* Job 1:
Turn the entries from the line containing "Image resolution: width=1140" through the end of the entries into a JSON list of strings, one string per line and no blank lines. Omit the pictures from the output.

I'm not your bitch, don't hang your shit on me.

Saturday, April 16, 2005

Diametric diarrhea

There are times in one’s life where certain bodily functions are blocked, while other times they flow uncontrollably, like, well, you know…

These erratic, tragic eruptions come when you least expect them (and they will happen in the worst of places, namely at church, in the library, and at the grocery store check-out line). You’ll have to run far, far away from anyone due to sheer embarrassment and the fact they’ll look for the culprit (you), and point their fingers while making the face.

There are multiple triggers: eating food that is prepared at a shady-looking, Eastern-inspired restaurant where a pack of dogs hover around the kitchen entrance (only to mysteriously disappear at dinner time); finding an ex in a store, willing them to go away with your mental powers of persuasion, but they don’t since you don’t have mental powers of persuasion, so you end up hiding behind tall shelves trying desperately to avoid any kind of eye or physical contact (not that I would know from first hand experience); or realizing family is coming over and you have to endure eight excruciating hours of “What is wrong with you? You are so ungrateful after all I’ve done for you. I should’ve never given birth to you. You are not my child!!”

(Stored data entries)
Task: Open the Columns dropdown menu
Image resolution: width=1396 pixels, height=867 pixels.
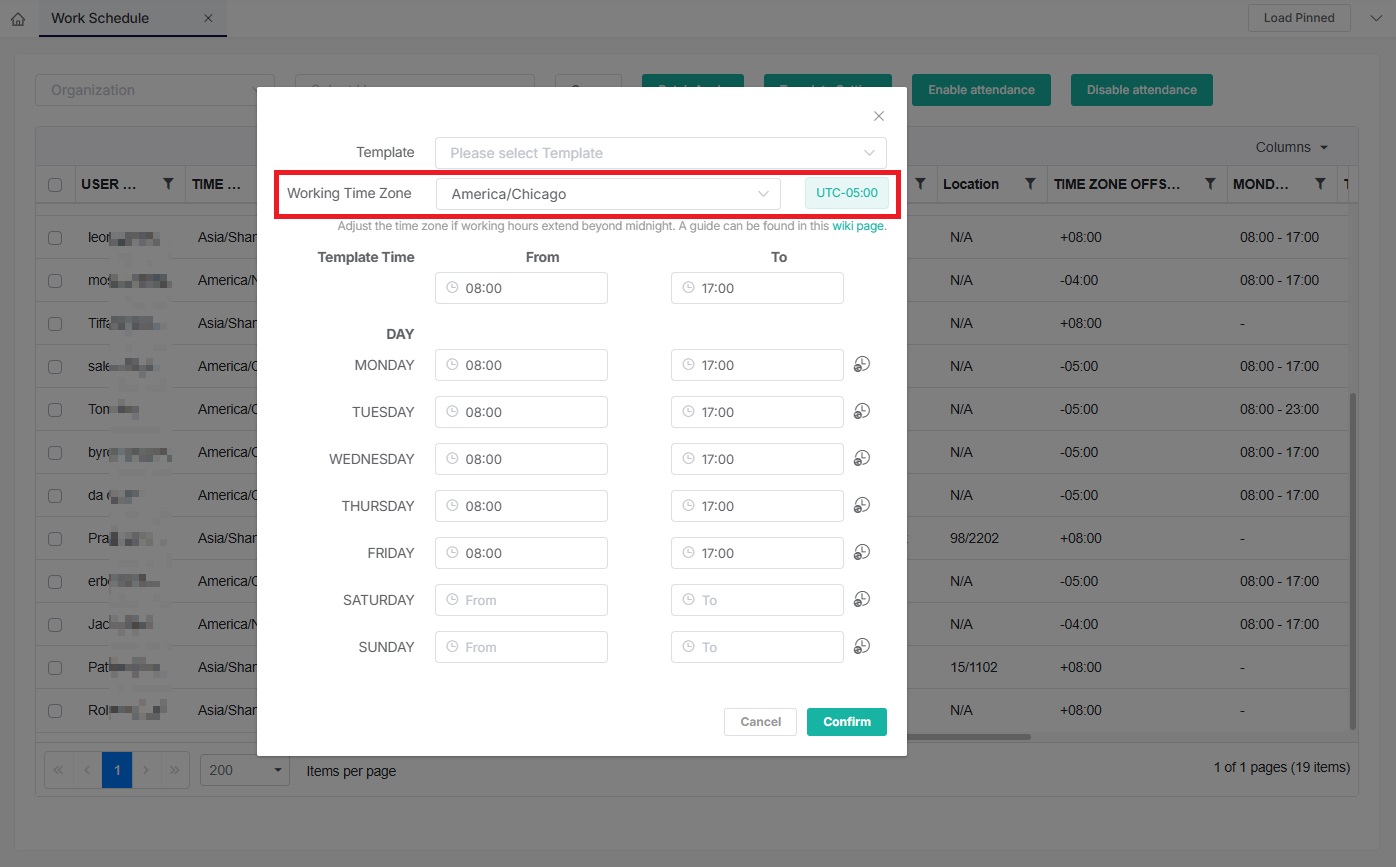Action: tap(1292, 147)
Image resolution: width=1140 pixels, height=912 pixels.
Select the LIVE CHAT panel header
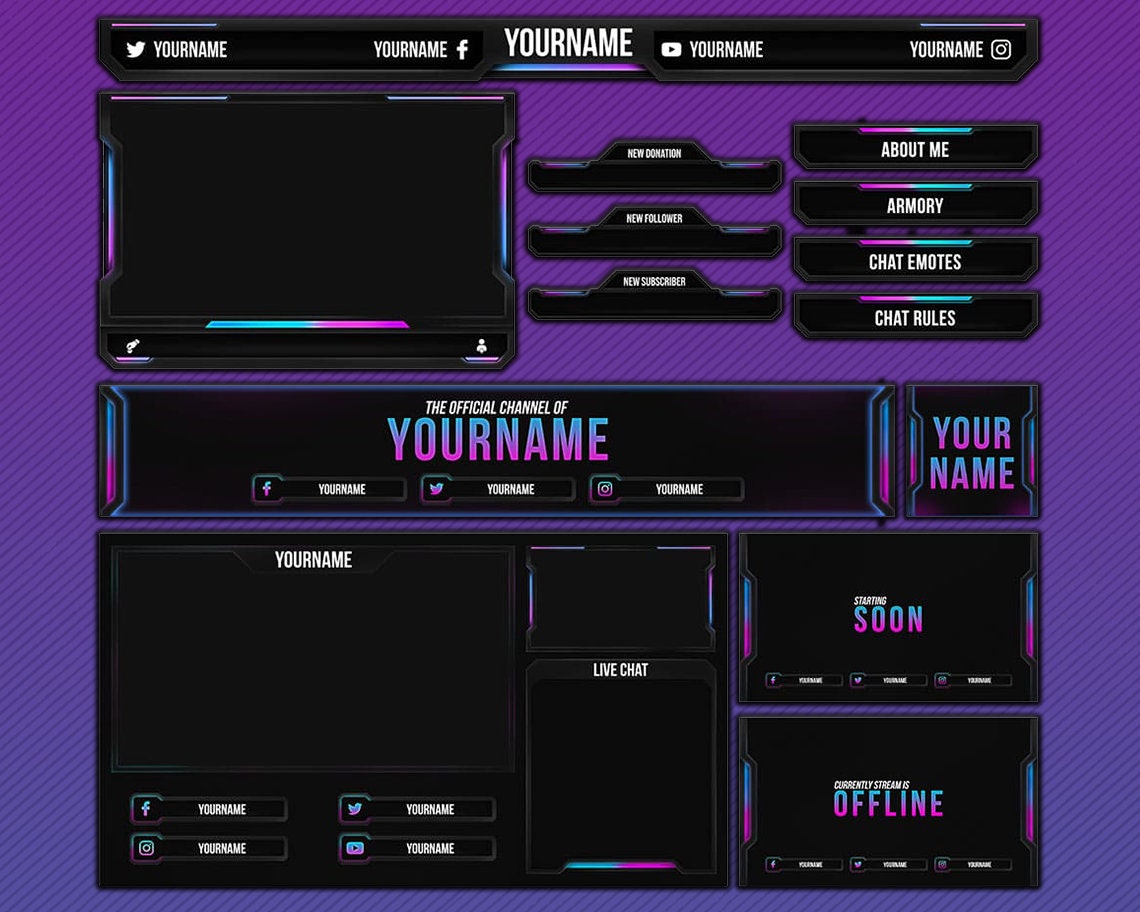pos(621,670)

* Job 2:
According to the blog post, in which places do these eruptions happen?

* Exercise answer 1:
[
  "Image resolution: width=1140 pixels, height=912 pixels.",
  "Select the LIVE CHAT panel header",
  "pos(621,670)"
]

* Exercise answer 2:
- church
- the library
- the grocery store check-out line